En una amplia y contundente declaración pública, fechada el 1 de enero de 2026, Alfonso calificó el mensaje institucional de “discursos vacíos” y denunció lo que considera una campaña oficial injusta en contra de uno de los proyectos culturales más significativos del país.
X Alfonso ubica el debate en un contexto personal y generacional. Se presenta como hijo de un barrio humilde de La Habana, con raíces familiares marcadas por la esclavitud, y deja claro que, a sus más de 50 años, no está dispuesto a aceptar lecciones morales ni relatos oficiales sobre igualdad y justicia social.

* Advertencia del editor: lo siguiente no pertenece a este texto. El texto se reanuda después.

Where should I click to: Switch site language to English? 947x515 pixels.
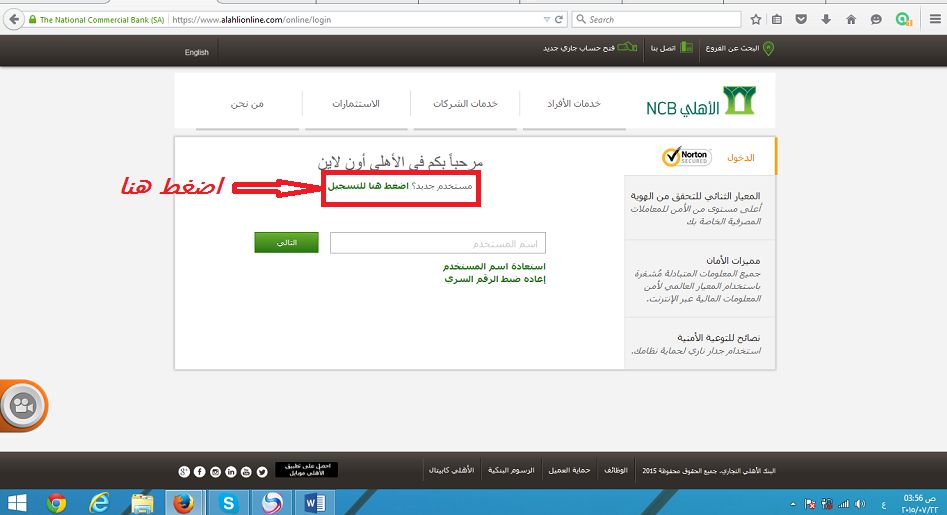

El artista cuestiona la frase central del comunicado gubernamental, que afirma que “la Revolución y sus instituciones están y estarán siempre al servicio del pueblo”, y la contrasta con experiencias históricas de exclusión que, según recuerda, han afectado a varias generaciones de cubanos.
Qué ocurrió realmente en FAC, según X Alfonso
En su narración, Alfonso detalla que el 26 de diciembre un joven llamado Kevin y dos amigas fueron rechazados en la entrada a FAC debido a un error: el personal de seguridad lo habría confundido con una persona relacionada con robos en el lugar.

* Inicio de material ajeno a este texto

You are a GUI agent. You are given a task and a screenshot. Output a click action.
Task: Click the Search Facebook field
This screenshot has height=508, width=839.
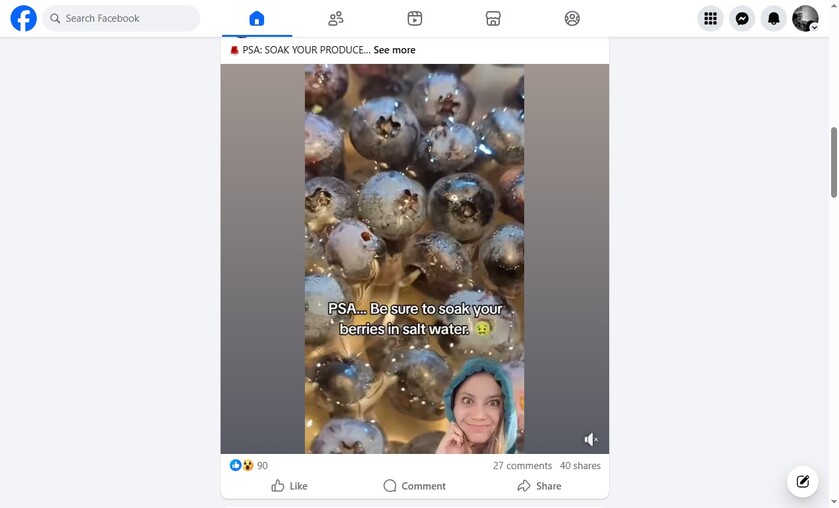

El músico afirma que, al enterarse del incidente, se comunicó personalmente con el joven, pidió disculpas y aclaró el malentendido, reconociendo que fue un error grave que lamenta profundamente.
Además, enfatizó que el derecho de admisión en FAC se emplea únicamente para salvaguardar la seguridad tanto del público como del personal, ante situaciones reales como robos, acoso, consumo de drogas o comportamientos violentos, problemas que, según denuncia, han sido reportados repetidamente a las autoridades sin obtener respuesta.
X Alfonso se enfrenta a las acusaciones de racismo provenientes de espacios oficiales. El artista califica esa narrativa como “surrealista” y se niega a legitimar lo que considera una manipulación política del incidente.
El artista va más allá y recuerda que el uso arbitrario del derecho de admisión ha sido una práctica común en Cuba durante décadas: desde la prohibición de entrada a hoteles para cubanos hasta el acceso restringido a espacios por motivos políticos o sociales. Para él, el problema no es FAC, sino una estructura social profundamente desigual.
X Alfonso también enmarca el conflicto dentro de una relación tensa y prolongada con el Ministerio de Cultura, que, afirma, se arrastra desde 2018. Habla de censuras, falta de diálogo y constantes presiones sobre FAC y otros artistas, describiendo el espacio como una “espina en el zapato” para las autoridades culturales.
En uno de los pasajes más contundentes, advierte que el poder puede cerrar un edificio, pero no puede silenciar un proyecto cultural ni las voces que lo sostienen.